Published online by Cambridge University Press: 12 November 2009
For persons persuaded by the rhetoric of sixteenth-century religious reformers, authenticity was a complex matter of access to the reality of divinity. George Levin's paper on empiricist “habits of mind” seems a strange place to start elaborating on that observation, for such “habits” look to be worlds apart from what I study, the sixteenth-century Calvinist adaptations of patristic and medieval ascetic spirituality. Yet Levin maintains that he has identified empiricism's near-ascetic techniques. “To know nature,” he claims, “one must make it alien … and deny one's own desire.” If he is correct about “the programmatically self-alienating” character of “the positivist model of knowledge” and about the empiricist assumptions it extends and refines, then perhaps asceticism, Calvinism, empiricism, and positivism someday will file companionably through sweeping histories of the human imagination. If he is correct, that is, and if the historians of that someday are still reupholstering old ideas and long-standing “habits of mind.” I cannot pronounce authoritatively on the first condition and am only slightly tempted to guess about the second.

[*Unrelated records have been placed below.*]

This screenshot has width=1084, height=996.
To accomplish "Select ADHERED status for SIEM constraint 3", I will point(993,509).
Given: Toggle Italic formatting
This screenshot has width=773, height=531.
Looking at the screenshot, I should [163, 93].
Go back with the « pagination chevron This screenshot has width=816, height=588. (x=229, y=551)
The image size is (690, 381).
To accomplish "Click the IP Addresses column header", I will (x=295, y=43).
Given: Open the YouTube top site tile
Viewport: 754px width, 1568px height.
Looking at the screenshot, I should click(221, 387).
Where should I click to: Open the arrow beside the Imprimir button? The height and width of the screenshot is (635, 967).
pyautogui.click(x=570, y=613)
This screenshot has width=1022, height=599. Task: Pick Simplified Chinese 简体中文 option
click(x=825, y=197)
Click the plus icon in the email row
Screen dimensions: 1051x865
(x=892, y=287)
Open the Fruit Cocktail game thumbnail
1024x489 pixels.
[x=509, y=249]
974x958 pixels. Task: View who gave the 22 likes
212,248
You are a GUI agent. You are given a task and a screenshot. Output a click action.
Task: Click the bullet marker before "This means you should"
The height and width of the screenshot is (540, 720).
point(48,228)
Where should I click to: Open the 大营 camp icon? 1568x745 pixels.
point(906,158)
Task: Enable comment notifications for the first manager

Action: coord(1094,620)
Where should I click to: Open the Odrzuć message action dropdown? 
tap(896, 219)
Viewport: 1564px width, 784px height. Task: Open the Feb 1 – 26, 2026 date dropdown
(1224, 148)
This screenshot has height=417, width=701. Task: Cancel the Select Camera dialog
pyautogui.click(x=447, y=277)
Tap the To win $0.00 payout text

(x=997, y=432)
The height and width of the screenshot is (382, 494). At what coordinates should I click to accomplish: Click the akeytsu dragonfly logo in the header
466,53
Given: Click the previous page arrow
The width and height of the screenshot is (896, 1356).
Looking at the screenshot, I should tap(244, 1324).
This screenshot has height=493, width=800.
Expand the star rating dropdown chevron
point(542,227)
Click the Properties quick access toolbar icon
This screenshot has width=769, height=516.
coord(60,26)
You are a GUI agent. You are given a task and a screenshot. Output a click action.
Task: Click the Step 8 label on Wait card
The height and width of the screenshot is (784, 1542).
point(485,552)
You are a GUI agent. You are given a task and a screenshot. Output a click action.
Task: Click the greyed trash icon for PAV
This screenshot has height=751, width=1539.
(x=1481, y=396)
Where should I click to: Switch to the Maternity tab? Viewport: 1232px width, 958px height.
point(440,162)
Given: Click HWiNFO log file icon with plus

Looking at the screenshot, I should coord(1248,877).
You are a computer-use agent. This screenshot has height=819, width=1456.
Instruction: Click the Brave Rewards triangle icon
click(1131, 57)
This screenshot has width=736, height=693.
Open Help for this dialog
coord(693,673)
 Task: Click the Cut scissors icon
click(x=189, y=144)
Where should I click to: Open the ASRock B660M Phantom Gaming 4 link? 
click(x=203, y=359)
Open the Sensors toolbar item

Not so George Levin, who crosses cavalierly from self-alienation to self-annihilation, sure that “the religious/moral implications of that tradition of self-annihilation continue to thrive in the practice of science and the language of the social sciences.”
“That tradition” interests me as it does a small army of others who are fascinated by the alienation and alleged self-annihilation on the Elizabethan stage.